Free trade would substantially increase trade and investment flows, incomes and employment, and it would give the citizens of both countries a far greater stake in the other's success. Economists of varying backgrounds agree that free trade is a positive-sum economic activity for all involved. In the seven years following Nafta, trade among the United States, Canada and Mexico tripled and real wages rose in each country.
The International Monetary Fund reports that direct trade between Pakistan and India was a pitifully small $2.7 billion in 2010, just two-thirds of India's trade with far smaller Sri Lanka. Remarkably, Pakistan's exports to Bangladesh are larger than those to India, though Bangladesh's economy is only 6% the size of India's. South Asia doesn't have enough trade.
The tool economists use to analyze bilateral trade, called the "gravity model," suggests trade should be proportional to the states' GDP and inversely proportional to the distance between them (a proxy for transportation costs). India's GDP of over $4 trillion is roughly nine times that of Pakistan's.
Estimates based on gravity models by Amitra Batra of Nehru University and Mohsin Khan of the Peterson Institute suggest that Pakistan-India trade could be at least 20 times larger with a bilateral free trade agreement than it is today. That's a staggering expansion of over $50 billion that would raise real wages in both countries.
By modern standards, tariffs governing trade between India and Pakistan are still relatively high, at 15%-20%. India's tariffs are higher still on natural Pakistani exports such as textiles and agriculture. Non-tariff barriers loom large, for example in transportation, visas, customs, payments and banking. There is little trade in services or foreign direct investment, as prior government approval is necessary.
Since 2006, a South Asian Free Trade Agreement has included India, Pakistan, Sri Lanka, Bangladesh, Nepal, Bhutan, the Maldives and, more recently, Afghanistan. But it has not done enough to benefit the region. The world-wide average of a country's gross domestic product exported is 28%, but India, Sri Lanka and Bangladesh export only 18%-19% of GDP, and Pakistan exports just 12.9%.
Tariff reduction has been modest and is proceeding too slowly. More important, India's exports to Pakistan are still governed by a narrow list of less than 1,000 acceptable items, because Pakistan's bilateral import policy for India supersedes the free trade agreement. (A typical Wal-Mart in the U.S. has more than 50,000 items). India's bilateral free trade agreements with Sri Lanka and other countries have left Pakistan behind.
India and Pakistan have strong incentives to further trade liberalization and are moving in that direction. They established joint working groups last year to make recommendations on visas, energy and non-tariff barriers. These are welcome first steps, but incrementalism is not likely to make a major difference. Trade bureaucracies move slowly unless pressured from above.
A better, bolder approach would be a bilateral free trade agreement that rapidly phases in real tariff elimination and shifts from the distressingly small positive list of acceptable imports to a small and shrinking negative list.

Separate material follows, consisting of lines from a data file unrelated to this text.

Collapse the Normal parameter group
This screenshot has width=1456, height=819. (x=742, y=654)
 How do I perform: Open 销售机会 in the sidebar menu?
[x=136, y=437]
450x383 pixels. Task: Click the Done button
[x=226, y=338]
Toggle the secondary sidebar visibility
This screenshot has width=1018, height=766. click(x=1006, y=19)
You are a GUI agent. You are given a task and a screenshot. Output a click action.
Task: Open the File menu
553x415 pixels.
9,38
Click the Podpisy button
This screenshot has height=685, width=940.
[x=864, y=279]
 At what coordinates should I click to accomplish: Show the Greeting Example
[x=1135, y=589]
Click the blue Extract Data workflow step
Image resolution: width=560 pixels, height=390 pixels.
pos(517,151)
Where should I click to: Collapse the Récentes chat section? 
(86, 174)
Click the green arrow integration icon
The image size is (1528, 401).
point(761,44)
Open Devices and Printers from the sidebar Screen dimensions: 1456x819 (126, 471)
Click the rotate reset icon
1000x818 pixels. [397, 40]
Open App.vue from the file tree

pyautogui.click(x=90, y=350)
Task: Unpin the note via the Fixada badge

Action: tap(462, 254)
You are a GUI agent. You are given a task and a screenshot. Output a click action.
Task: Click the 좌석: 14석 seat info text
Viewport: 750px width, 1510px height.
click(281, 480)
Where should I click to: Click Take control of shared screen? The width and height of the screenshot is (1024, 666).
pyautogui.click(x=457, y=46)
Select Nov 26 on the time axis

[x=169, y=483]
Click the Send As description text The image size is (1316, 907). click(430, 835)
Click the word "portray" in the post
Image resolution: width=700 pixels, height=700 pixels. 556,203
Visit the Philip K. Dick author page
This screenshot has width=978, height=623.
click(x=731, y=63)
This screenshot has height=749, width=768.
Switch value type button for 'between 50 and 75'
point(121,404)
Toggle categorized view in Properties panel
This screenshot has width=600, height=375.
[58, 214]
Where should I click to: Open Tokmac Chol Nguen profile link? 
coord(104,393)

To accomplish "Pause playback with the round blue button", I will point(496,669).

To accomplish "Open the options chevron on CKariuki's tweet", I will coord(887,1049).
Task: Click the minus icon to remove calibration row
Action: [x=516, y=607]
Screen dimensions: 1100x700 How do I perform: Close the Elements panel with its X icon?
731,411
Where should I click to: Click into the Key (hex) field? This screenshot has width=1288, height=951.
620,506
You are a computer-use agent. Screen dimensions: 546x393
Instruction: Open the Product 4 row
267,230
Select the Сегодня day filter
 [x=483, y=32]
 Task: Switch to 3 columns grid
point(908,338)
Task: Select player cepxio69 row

The obstacles to such an agreement range from cross-border security concerns to old-fashioned protectionism. The perceived economic vulnerability to free trade of some domestic firms, sectors and regions can be addressed with transition relief such as worker retraining and tariff phase-in periods.
Realistically, it will take several years to negotiate and implement a free trade agreement between India and Pakistan. Even with strong political leadership, negotiating Nafta took four years.
Still, Pakistan President Asif Ali Zardari and Indian Prime Minister Manmohan Singh spoke of the importance of trade in their brief meeting earlier this month in New Delhi. Both men appear to understand that trade liberalization is economically necessary and will diffuse tensions between these two nuclear nations. The next step is to initiate high-level discussions of a free trade agreement.
Mr. Boskin is a professor of economics at Stanford and a senior fellow at the Hoover Institution. As chairman of George H.W. Bush's President's Council of Economic Advisers, he and Secretary of State James A. Baker III were instrumental in initiating Nafta.